1. Na decisão recorrida concluiu-se que a requerente não alegou factos suscetíveis de fundamentar o seu pedido de inquérito judicial, não se verificando “in casu” os respetivos pressupostos – a formulação à sociedade requerida de um pedido de informação válido a que correspondeu a não prestação de informações ou a prestação de informações deficientes.

Este entendimento teve a discordância em via recursiva da requerente que considera estarem preenchidos os pressupostos da realização do requerido inquérito judicial.

Vejamos então.

2. Nas sociedades por quotas, como é a requerida, qualquer sócio pode recorrer ao processo de inquérito, desde logo porque a lei atribui a todo o sócio o direito de obter informações sobre a vida da sociedade, nos termos da lei e do contrato – cfr. arts. 21º, nº 1, al. c) e 216º, nº 1 do Cód. das Sociedades Comerciais [CSC].

Dispõe o art. 1048º, nº 1 do Cód. de Proc. Civil que «o interessado que pretenda a realização de inquérito judicial à sociedade, nos casos em que a lei o permita, alega os fundamentos do pedido de inquérito, indica os pontos de facto que interesse averiguar e requer as providências que repute convenientes.»

Assim, o requerente deve alegar o motivo justificativo do pedido de consulta de elementos através do recurso ao inquérito judicial – recusa de informação, falsidade ou insuficiência da informação -, devendo também concretizar os elementos informativos que pretende obter.

Terá, pois, que concretizar os pontos de facto a averiguar e que deverão ser abarcados pela diligência a realizar – art. 1049º, nº 2 do Cód. de Proc.
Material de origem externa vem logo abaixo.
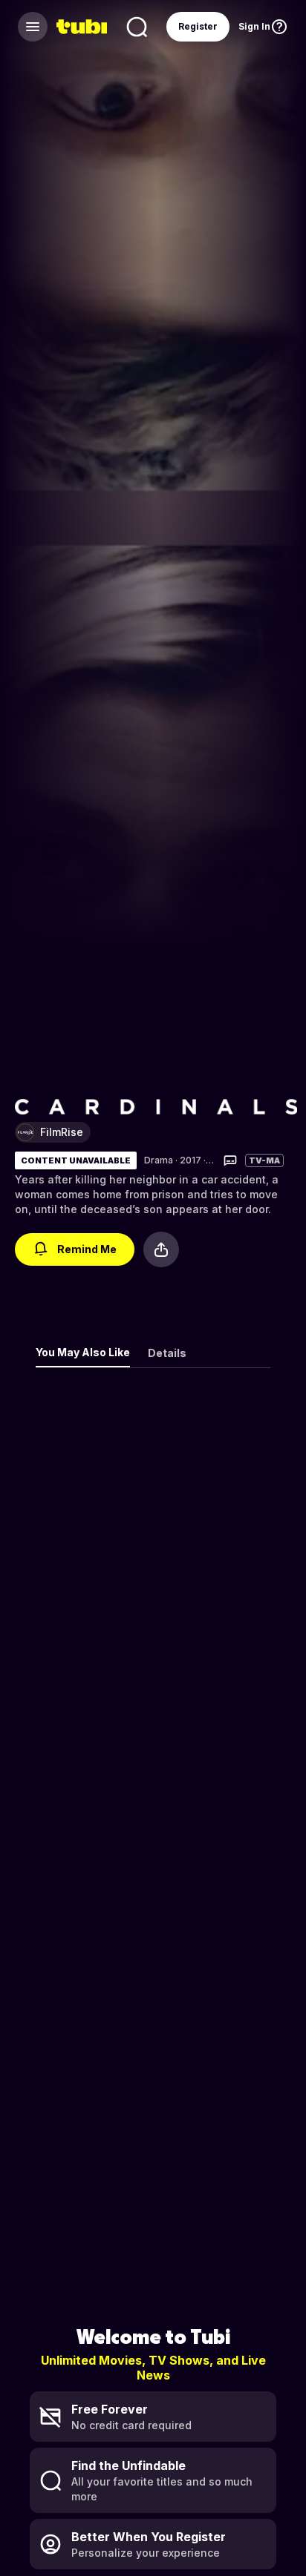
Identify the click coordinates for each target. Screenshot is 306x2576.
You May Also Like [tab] (83, 1352)
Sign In (254, 26)
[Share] (161, 1249)
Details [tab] (167, 1353)
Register (198, 26)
Civil -, de modo a que o tribunal possa aferir se há, ou não, motivos para proceder ao inquérito, e se a informação pretendida pelo requerente foi ou não recusada ilicitamente pela sociedade. 

O direito à informação que é conferido a todos os sócios – art. 21º, nº 1, al. c) do CSC – tem conteúdo extrapatrimonial, sendo instrumental relativamente a outros direitos, como o direito aos lucros, o direito de voto ou o direito à impugnação de deliberações sociais. Entronca no elemento essencial do contrato de sociedade que é o exercício em comum de uma atividade. Ainda que sujeito a restrições ou condições, o direito de informação prevalece sobre o direito de reserva tão caro à vida das empresas, satisfazendo o interesse legítimo do sócio em conhecer factos da vida societária, designadamente com vista a apurar o modo de gestão dos seus interesses ligados à participação social.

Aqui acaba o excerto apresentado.